1. New PC App and BLE Connectivity
Our PC application has been redesigned to provide a robust and intuitive platform for motion analysis. As a key development, the system now incorporates Bluetooth Low Energy (BLE) technology, enabling wireless communication between sensors and the application.
This advancement allows real-time data acquisition, improved device connectivity, and greater flexibility in both field and laboratory environments, while maintaining precise synchronization between sensor data and video.
Integrating video and sensor data enables precise and actionable performance analysis in real-world environments

Advanced Motion Analysis Platform
Our PC application integrates sensor data, video, and advanced analytics into a unified environment. Built in Python, it enables seamless synchronization, high-resolution visualization, and in-depth analysis of motion, providing a complete solution for performance evaluation.
Real-time data acquisition and system control through the platform
Synchronized video and sensor data visualization
Seamless integration with mobile devices and wearables
Integrated environment for data processing and technique evaluation

2. Tested in extreme conditions
Our system has been successfully tested in extreme environmental conditions, including low-temperature scenarios in Norway reaching up to -22°C.
This represents a significant step forward, as previous versions had not been validated under such demanding conditions.
These tests demonstrate the reliability and robustness of the system in real outdoor environments, ensuring consistent performance even in harsh climates.
Validated in real-world extreme conditions, ensuring reliable performance in cold environments.
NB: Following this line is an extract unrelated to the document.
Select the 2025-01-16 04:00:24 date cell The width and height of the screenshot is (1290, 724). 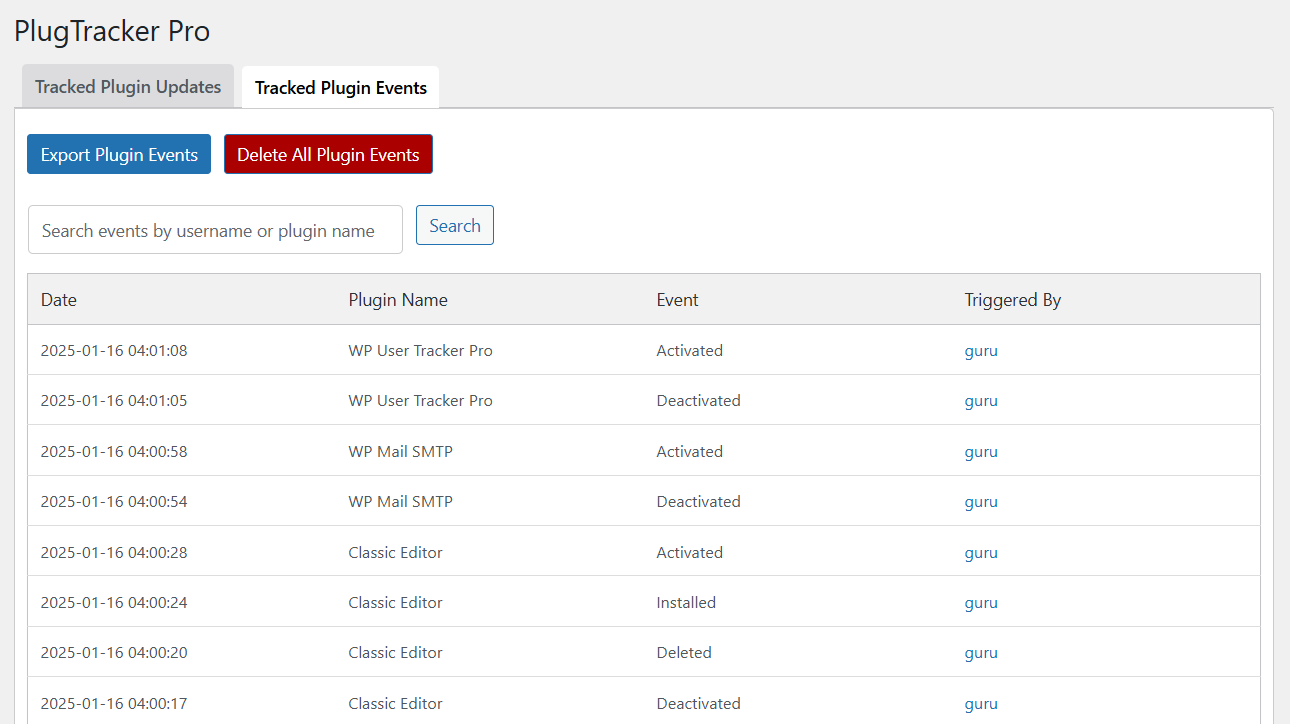tap(114, 603)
3. Reaction Time Measurement in Running
Within the running discipline, the system has been successfully applied to measure reaction time during sprint starts.
By using inertial sensors, it is possible to accurately detect the exact moment of movement initiation, enabling precise and objective assessment of athlete responsiveness.
This approach provides a reliable alternative to traditional methods, allowing reaction time analysis in real training environments without the need for laboratory equipment.
Accurate reaction time measurement in real training conditions without lab equipment.

4. High-Performance IMUs
Smaller, faster, more precise
The latest generation of inertial sensors has been miniaturized while increasing sampling frequency, enabling more accurate and higher-resolution motion capture. This improvement allows better detection of fast movements and enhances overall data quality for performance analysis.
Higher sampling rates enable more precise detection of fast movements.

5. CMJ Phase Detection Algorithm
Detailed analysis of jump mechanics
A new algorithm has been developed to analyze countermovement jumps (CMJ) by automatically identifying and segmenting the different phases of the movement.
Using inertial sensor data, the system detects key phases such as eccentric, concentric, flight, and landing, providing a detailed understanding of jump performance.
Automatic measurement and detection of CMJ movement phases using inertial sensor data.